Faith, Fact, and Friction: Assessing Chabad’s Role in Contemporary Geopolitics

For decades, the Chabad-Lubavitch movement was best known to the general public as a visible—if somewhat enigmatic—presence in global travel hubs, business districts, and university campuses. Through its network of Chabad Houses, emissaries, and community programs, the movement built a worldwide infrastructure devoted primarily to Jewish religious outreach. Travelers encountering its “Mitzvah Tanks” in major cities or its welcoming centers near airports were far more likely to associate Chabad with hospitality and spiritual engagement than with geopolitics.

Recently, however, the movement has been pulled into a far more contentious conversation. A mix of an investigative document, social-media amplification, and commentary from high-profile media figures has pushed Chabad into debates about religion, influence, and Middle Eastern policy. Understanding the controversy requires separating raw information from verified intelligence and distinguishing theological belief from political intent.

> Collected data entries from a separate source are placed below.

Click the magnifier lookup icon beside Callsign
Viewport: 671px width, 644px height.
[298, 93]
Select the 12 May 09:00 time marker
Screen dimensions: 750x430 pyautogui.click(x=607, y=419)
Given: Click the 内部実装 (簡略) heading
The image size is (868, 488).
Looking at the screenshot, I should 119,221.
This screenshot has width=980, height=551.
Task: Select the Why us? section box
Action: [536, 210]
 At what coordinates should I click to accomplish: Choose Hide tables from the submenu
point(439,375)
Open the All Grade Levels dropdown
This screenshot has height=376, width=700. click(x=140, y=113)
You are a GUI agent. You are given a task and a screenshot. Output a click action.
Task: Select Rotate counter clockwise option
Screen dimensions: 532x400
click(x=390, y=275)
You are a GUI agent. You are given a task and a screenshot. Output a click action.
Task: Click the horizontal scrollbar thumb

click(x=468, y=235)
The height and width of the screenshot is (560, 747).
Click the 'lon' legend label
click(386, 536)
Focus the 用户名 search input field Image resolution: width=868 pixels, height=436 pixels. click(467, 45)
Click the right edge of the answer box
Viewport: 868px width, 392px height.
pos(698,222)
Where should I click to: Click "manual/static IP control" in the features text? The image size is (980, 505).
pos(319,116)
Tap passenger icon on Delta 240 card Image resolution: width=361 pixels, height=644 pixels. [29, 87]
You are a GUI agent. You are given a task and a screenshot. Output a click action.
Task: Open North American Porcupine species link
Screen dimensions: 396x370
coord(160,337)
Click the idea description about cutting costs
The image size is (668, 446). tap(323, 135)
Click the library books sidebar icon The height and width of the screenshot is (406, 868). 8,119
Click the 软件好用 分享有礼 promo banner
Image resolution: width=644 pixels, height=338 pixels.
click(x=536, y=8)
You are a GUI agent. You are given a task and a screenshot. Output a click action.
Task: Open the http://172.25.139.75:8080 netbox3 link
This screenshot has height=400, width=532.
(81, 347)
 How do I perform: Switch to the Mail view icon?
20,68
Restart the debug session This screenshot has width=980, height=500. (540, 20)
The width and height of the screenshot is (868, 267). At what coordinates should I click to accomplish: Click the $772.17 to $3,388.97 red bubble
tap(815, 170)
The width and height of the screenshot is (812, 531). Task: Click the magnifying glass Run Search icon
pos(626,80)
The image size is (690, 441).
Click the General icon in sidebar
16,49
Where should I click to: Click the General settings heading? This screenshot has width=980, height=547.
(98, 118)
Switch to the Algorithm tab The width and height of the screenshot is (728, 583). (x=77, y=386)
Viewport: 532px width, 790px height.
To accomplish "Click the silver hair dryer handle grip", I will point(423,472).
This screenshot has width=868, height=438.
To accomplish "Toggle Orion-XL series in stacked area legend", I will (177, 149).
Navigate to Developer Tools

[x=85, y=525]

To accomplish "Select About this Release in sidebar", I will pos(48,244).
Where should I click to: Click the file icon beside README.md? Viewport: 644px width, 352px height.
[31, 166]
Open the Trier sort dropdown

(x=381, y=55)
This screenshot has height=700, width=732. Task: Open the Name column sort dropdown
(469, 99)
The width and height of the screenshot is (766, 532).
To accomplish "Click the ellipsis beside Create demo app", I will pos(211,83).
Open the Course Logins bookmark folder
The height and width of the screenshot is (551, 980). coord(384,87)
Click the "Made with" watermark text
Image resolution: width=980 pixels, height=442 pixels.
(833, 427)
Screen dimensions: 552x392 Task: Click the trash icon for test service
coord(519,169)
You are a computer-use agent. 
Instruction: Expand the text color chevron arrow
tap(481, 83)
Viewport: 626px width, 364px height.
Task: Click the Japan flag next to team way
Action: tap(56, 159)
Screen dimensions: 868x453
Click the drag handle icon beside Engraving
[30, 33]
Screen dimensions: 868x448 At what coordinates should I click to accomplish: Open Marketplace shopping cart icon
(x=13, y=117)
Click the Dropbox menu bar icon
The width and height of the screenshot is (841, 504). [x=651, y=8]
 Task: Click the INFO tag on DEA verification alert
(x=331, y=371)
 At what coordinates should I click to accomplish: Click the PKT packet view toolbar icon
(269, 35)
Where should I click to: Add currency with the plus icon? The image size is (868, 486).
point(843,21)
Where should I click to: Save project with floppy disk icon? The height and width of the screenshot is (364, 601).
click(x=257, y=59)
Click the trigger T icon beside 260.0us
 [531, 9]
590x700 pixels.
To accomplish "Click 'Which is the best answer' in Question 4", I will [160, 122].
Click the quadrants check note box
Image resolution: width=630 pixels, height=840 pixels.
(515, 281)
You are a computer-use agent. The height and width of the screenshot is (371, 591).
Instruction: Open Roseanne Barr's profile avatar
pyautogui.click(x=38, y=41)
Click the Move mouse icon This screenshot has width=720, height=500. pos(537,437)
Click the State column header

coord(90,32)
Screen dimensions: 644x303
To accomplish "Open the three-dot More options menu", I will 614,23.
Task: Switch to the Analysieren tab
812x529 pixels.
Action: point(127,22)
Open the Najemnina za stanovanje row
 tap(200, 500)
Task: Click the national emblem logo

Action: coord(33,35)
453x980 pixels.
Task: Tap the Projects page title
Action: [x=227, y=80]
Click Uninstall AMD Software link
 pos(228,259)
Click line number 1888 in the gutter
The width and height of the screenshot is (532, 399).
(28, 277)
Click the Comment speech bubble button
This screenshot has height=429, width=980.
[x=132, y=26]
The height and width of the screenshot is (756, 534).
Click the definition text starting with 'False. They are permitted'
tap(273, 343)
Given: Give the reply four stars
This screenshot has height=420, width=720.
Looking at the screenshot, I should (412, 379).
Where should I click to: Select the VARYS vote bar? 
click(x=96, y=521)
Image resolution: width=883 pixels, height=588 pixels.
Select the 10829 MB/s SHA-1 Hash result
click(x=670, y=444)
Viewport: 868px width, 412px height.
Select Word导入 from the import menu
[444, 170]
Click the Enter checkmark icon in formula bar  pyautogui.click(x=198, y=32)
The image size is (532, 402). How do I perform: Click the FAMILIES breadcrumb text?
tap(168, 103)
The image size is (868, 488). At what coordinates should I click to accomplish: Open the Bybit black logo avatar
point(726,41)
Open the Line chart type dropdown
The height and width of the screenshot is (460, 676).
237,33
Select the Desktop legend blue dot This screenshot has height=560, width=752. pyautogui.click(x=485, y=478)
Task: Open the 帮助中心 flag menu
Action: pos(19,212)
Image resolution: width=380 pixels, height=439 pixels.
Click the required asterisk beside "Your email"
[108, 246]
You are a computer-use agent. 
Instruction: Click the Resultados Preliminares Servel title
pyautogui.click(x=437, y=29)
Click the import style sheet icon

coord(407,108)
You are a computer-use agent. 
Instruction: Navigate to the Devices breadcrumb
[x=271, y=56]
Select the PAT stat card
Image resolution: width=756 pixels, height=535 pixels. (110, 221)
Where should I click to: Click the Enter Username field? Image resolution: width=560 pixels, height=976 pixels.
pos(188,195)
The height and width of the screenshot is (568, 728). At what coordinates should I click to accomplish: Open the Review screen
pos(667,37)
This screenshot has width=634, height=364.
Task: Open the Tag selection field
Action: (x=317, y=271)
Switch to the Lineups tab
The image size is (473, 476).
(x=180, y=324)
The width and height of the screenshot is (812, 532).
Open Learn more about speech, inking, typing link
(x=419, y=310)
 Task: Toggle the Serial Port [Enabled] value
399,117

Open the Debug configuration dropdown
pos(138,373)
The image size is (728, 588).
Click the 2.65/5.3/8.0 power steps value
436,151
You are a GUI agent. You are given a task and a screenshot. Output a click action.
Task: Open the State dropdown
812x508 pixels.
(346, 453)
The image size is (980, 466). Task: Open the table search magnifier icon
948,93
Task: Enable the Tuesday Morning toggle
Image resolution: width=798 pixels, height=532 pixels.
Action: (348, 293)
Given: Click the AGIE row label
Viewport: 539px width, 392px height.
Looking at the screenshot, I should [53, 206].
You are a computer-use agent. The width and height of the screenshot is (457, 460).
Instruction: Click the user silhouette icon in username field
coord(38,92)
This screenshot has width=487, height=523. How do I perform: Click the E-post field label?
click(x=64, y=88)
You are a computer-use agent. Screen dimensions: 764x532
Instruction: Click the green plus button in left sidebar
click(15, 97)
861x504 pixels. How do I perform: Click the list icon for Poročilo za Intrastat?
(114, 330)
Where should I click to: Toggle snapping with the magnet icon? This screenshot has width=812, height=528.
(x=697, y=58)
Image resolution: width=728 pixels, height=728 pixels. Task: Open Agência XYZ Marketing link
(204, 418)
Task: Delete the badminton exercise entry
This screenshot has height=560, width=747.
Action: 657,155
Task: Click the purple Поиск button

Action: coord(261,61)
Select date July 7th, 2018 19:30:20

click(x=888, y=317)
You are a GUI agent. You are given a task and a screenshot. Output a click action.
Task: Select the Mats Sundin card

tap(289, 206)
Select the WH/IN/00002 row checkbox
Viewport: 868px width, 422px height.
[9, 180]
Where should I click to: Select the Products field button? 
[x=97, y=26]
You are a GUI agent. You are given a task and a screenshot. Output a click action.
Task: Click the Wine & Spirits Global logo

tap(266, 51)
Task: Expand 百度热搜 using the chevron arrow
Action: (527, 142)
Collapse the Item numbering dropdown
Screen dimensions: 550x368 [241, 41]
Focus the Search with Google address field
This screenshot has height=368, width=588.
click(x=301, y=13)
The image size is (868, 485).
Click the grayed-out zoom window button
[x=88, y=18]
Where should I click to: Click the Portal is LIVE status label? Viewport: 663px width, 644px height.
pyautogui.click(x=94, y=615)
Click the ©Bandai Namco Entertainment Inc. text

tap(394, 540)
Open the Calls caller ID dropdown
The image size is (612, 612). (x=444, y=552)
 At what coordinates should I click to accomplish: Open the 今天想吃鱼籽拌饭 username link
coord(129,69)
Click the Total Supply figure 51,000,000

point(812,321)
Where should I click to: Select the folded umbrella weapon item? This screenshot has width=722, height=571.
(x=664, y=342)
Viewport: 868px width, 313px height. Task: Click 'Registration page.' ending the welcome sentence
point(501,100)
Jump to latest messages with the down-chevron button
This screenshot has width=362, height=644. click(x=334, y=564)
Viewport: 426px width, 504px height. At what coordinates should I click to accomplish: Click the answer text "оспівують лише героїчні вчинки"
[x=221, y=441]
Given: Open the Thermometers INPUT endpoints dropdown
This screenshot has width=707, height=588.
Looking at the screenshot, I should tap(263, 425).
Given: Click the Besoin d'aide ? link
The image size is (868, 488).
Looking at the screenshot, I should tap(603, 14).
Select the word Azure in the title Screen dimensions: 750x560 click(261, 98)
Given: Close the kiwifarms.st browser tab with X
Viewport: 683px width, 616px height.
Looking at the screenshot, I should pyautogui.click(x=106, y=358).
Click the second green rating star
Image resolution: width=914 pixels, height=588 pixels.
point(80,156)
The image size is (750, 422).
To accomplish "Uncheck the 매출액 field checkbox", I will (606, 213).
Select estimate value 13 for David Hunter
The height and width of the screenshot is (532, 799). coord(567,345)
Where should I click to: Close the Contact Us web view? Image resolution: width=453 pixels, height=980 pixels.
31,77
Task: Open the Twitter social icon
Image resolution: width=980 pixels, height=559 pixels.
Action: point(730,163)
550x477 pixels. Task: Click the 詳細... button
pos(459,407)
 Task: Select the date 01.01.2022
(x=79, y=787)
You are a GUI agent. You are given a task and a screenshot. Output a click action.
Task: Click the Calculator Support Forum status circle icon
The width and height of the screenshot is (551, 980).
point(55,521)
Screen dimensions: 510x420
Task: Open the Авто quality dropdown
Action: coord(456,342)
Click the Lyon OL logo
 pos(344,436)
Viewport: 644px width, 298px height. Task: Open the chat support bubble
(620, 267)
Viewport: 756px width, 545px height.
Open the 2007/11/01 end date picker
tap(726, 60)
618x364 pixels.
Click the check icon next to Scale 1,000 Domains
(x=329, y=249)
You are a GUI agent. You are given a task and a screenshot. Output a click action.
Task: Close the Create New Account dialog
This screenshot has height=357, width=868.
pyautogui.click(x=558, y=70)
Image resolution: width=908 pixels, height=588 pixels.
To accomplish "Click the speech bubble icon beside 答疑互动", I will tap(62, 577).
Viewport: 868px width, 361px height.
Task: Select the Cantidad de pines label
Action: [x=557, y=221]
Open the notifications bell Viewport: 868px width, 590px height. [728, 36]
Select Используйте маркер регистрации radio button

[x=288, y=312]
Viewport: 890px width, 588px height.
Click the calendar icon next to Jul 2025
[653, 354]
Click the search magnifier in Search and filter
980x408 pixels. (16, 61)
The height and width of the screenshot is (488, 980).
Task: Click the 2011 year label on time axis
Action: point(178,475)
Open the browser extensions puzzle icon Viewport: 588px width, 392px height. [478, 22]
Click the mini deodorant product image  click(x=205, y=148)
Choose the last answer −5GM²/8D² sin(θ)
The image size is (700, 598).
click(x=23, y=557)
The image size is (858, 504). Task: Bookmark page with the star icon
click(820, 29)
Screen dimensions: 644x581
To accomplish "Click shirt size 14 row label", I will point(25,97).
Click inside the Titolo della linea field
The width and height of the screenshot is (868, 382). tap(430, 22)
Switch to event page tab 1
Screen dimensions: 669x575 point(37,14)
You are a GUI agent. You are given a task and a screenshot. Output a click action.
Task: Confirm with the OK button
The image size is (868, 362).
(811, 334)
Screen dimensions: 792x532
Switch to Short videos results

The initial catalyst for the discussion was a recently released 2020 memorandum contained within the FBI’s investigative files related to Jeffrey Epstein. The document records statements from a Confidential Human Source (CHS) who alleged that the Chabad network had connections to Jared Kushner, the former presidential advisor and son-in-law of President Donald Trump. According to the source, Chabad was attempting to co-opt the Trump presidency, presumably through Kushner who exercised significant influence over policy decisions, including aspects of the administration’s Middle East diplomacy. The informant also alleged that Chabad had become state-sanction Judaism in Russia and Kushner’s investment in the Kremlin backed holding company Cadre was the real Russian collusion story.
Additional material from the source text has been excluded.